[begin SOURCE DOCUMENT]

And then on the other side, when you said sometimes people don’t see the benefit of using an existing protocol because there are no network effects. And of course, just to clarify to our users, it’s very interesting when you join a protocol, if you find a lot of people there, or a lot of entities there, you can enjoy network effects, you get demand, get suppliers and so on. And you said, why we don’t have network effects? 

 

Because either there’s no product market fit, which would be a good answer, or because they are less defensible. So there is less possibility to build network effects. And this is kind of a circular thing. Basically, the thing that the question that raises for me, and I’m getting back to you, is so we’re never going to build large things which are not super simple on Web3. 

 

So the question for you is, since you also wrote about AI a lot in the last few weeks. So it kind of tells me that Web3 is going to be much more modular and much more diverse than Web2. So AI can help, maybe, right?

[end SOURCE DOCUMENT]
[begin DATA IN THIS EXERCISE]

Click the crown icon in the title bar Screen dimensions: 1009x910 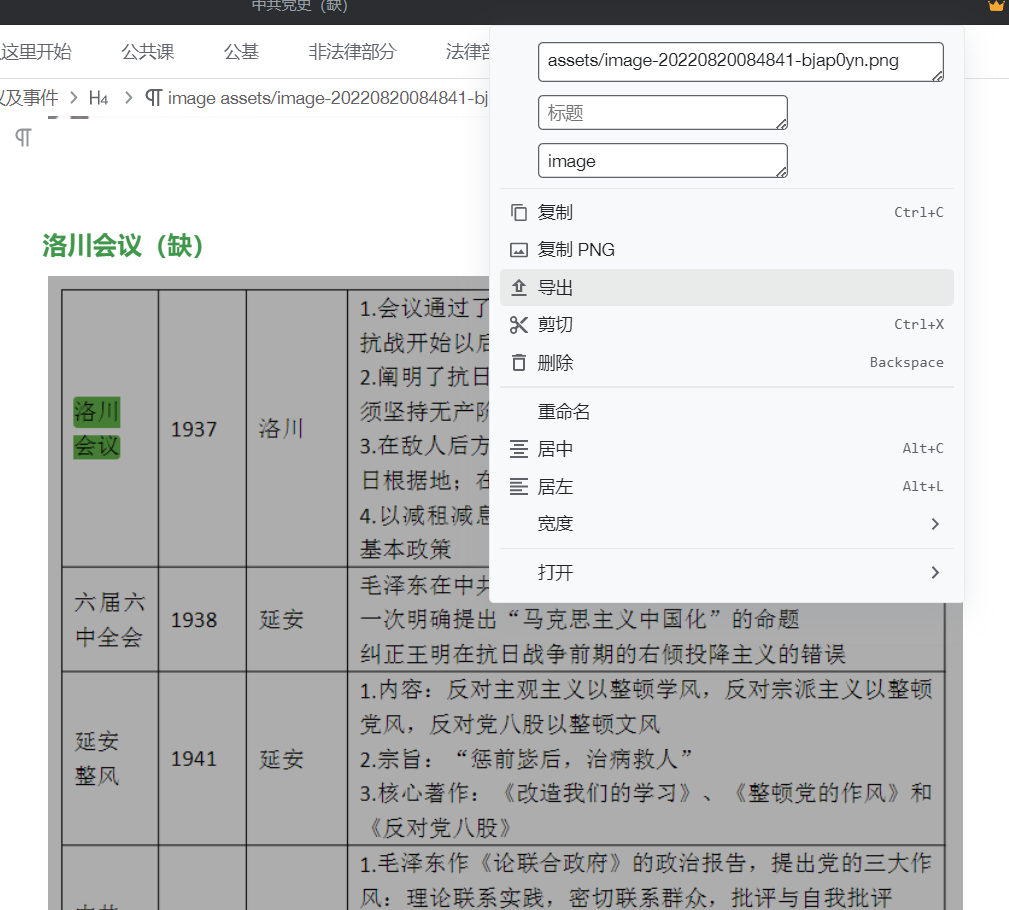(x=996, y=6)
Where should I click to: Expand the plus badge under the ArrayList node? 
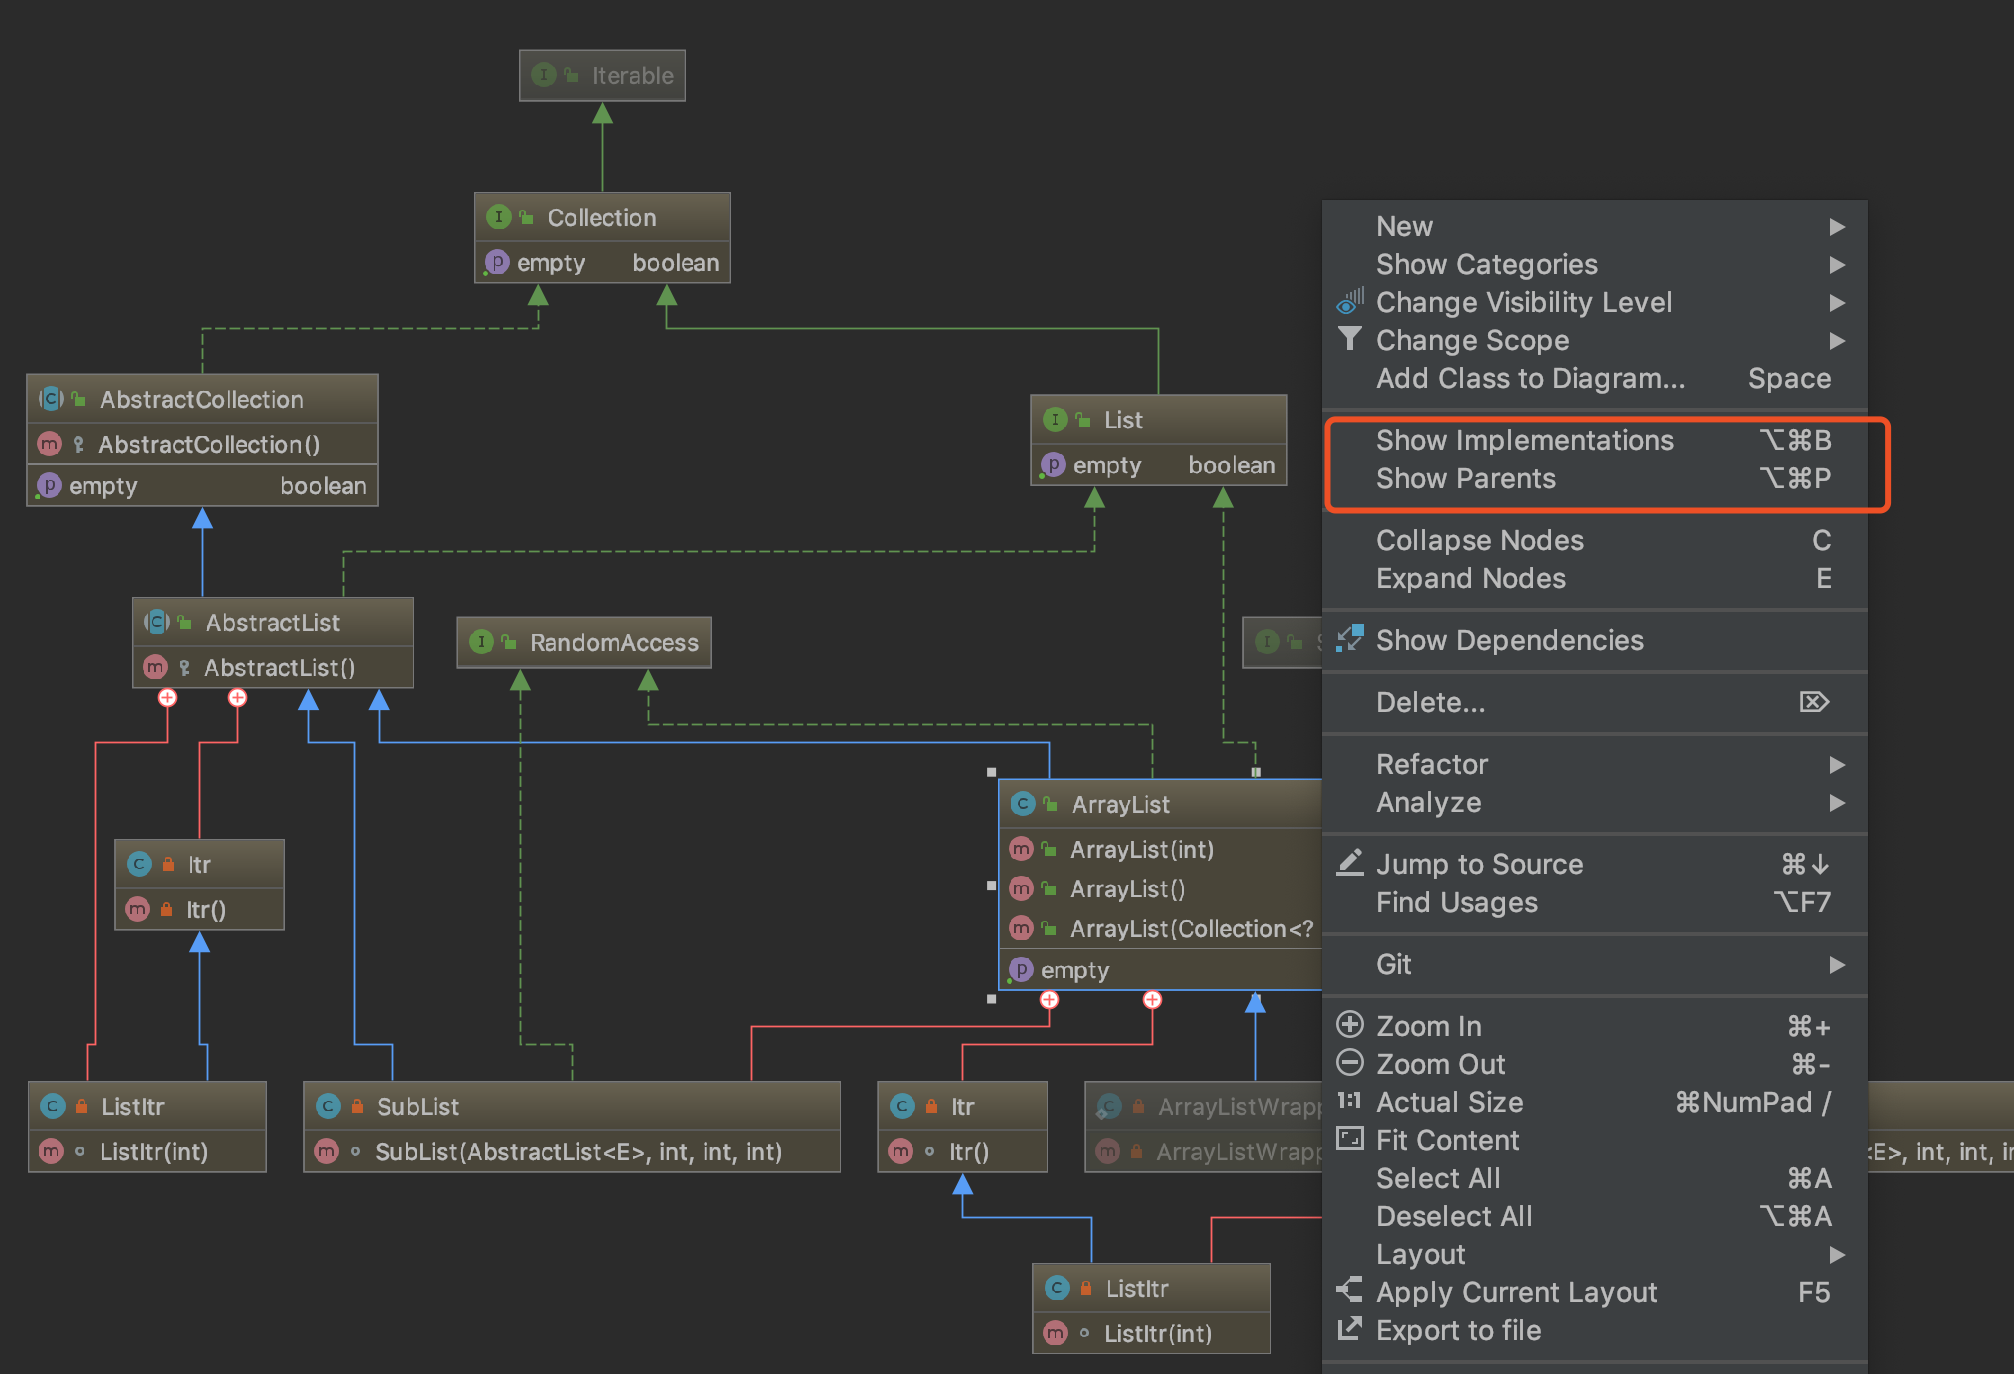1049,999
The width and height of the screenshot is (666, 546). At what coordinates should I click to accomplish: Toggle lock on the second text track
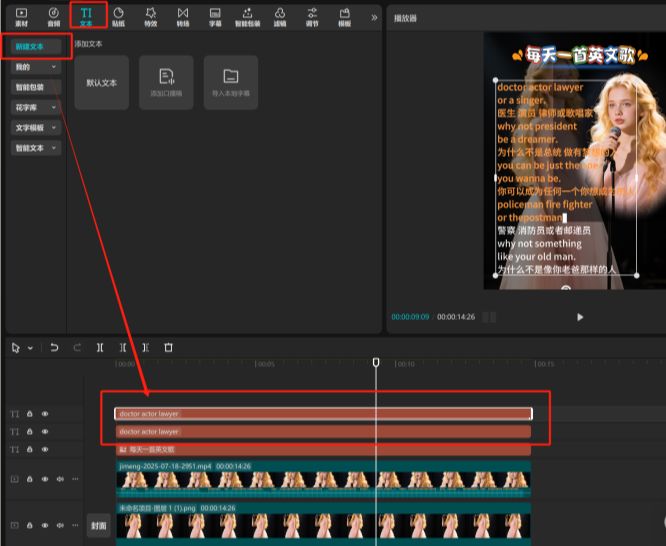click(30, 431)
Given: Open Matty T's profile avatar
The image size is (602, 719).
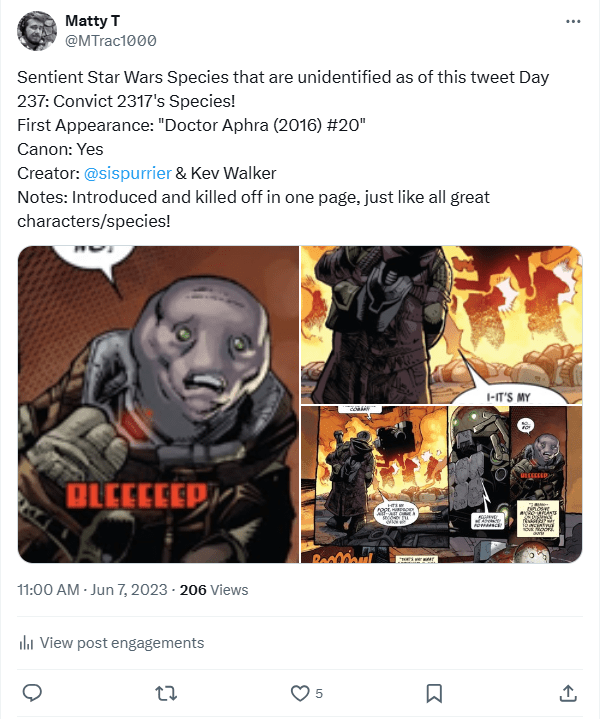Looking at the screenshot, I should pyautogui.click(x=36, y=31).
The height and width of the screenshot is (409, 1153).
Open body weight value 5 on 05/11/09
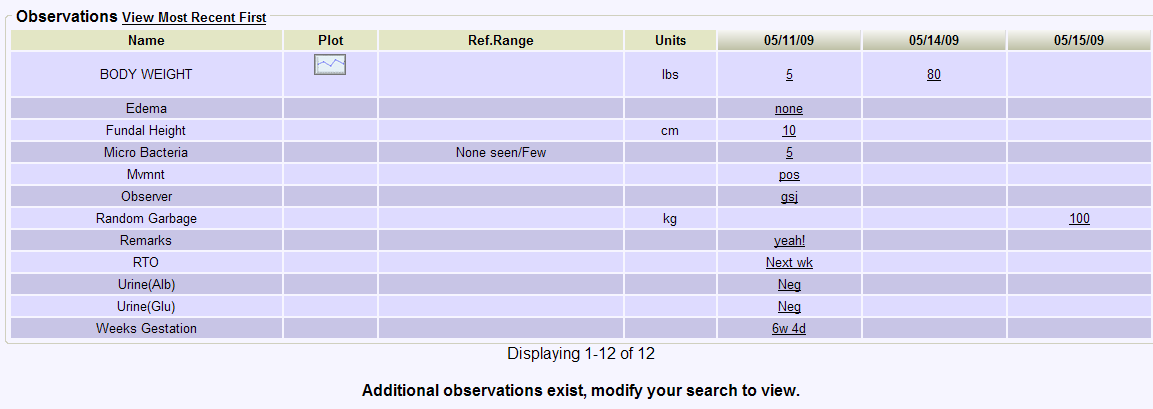(x=789, y=74)
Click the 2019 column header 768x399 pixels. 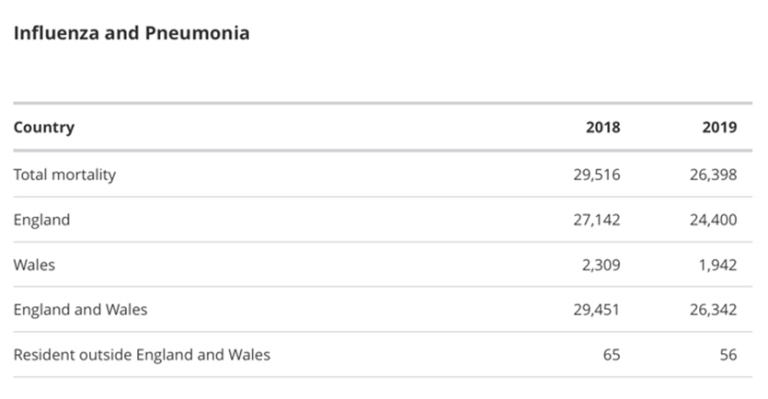[720, 127]
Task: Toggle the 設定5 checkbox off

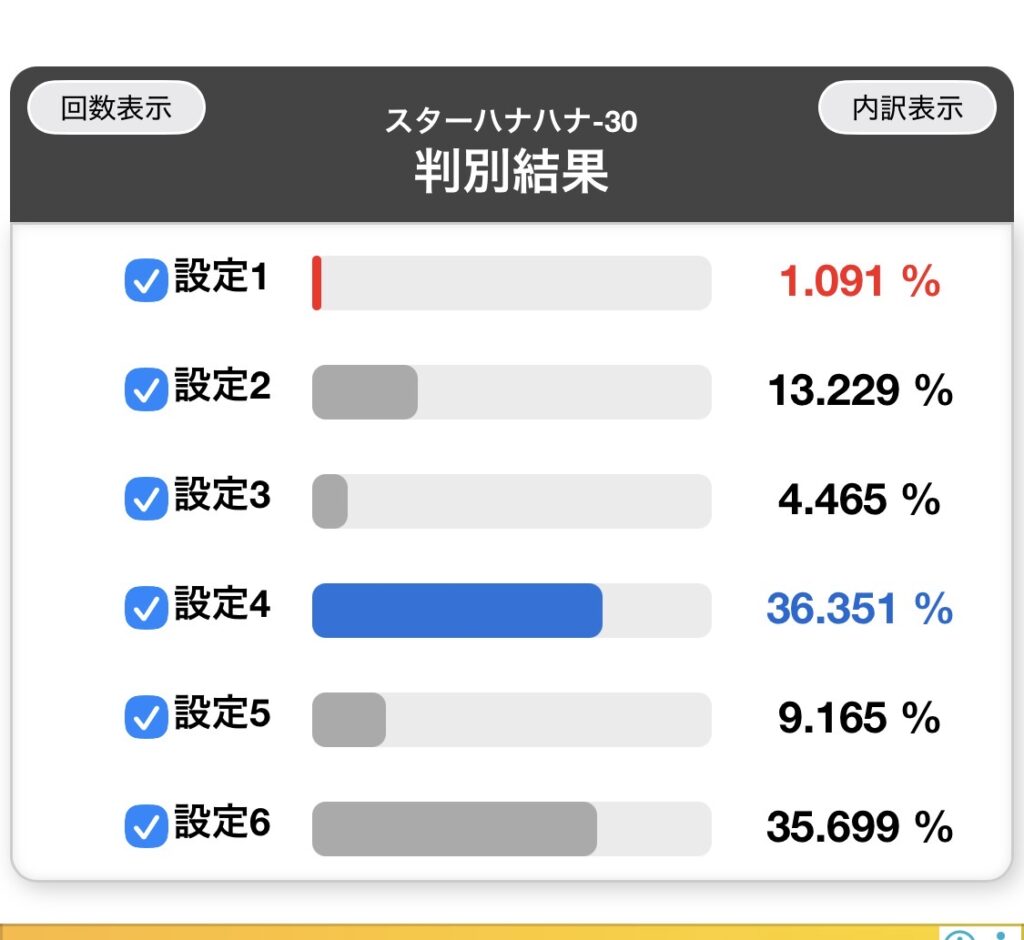Action: click(x=146, y=718)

[end DATA IN THIS EXERCISE]

TASKS TO COMPLETE:
[a] Pick out every line of the listing that contains the word "Open", treating uppercase and lowercase as different.
[b] Resume the conversation about Web3, network effects and AI, starting after its last sentence.
The listing and the conversation about Web3 come from unrelated sources.

ANSWERS TO EACH TASK:
[a]
Given: Open Matty T's profile avatar
Open body weight value 5 on 05/11/09

[b]
Jesse Walden 

Yes. Yeah, that’s… Well, yeah, I’m glad you brought up the word modular because that’s what I was going to say in response to the provocation that Web3 is not going to build big things. I would actually push back on that and say, I think Web3 can build networks that are, on the one hand, much bigger and more valuable than Web2 networks because they’re permissionless and they’re autonomous and therefore third parties want to integrate and build on top. Again, Uniswap being the sort of like pinnacle example of this. But it’s in order to do that, I think that we will get there through modular components being composed. So like Uniswap being composed into a third party application is a good example. I think a lot of the experimentation to date has been in trying to build protocols that have a lot of surface area, are incomplete, require a lot of governance. And this is problematic because when you have a lot of dynamism in a protocol, but you make decisions through governance by committee, you are de facto slower than a Silicon Valley startup that has a CEO with a vision and is iterating very, very quickly. So I think given that competitive disadvantage of building a sort of network by committee, the better approach is to try to modularize the components of what’s needed in a given protocol into small pieces that can be shipped and sort of managed independently and therefore iterated on more quickly to get to this ossification point where they are components that can be reused by third parties. And the sum of parts I think can be much greater, right? And we can build networks that are big and valuable, but it has to be done in this kind of modular way.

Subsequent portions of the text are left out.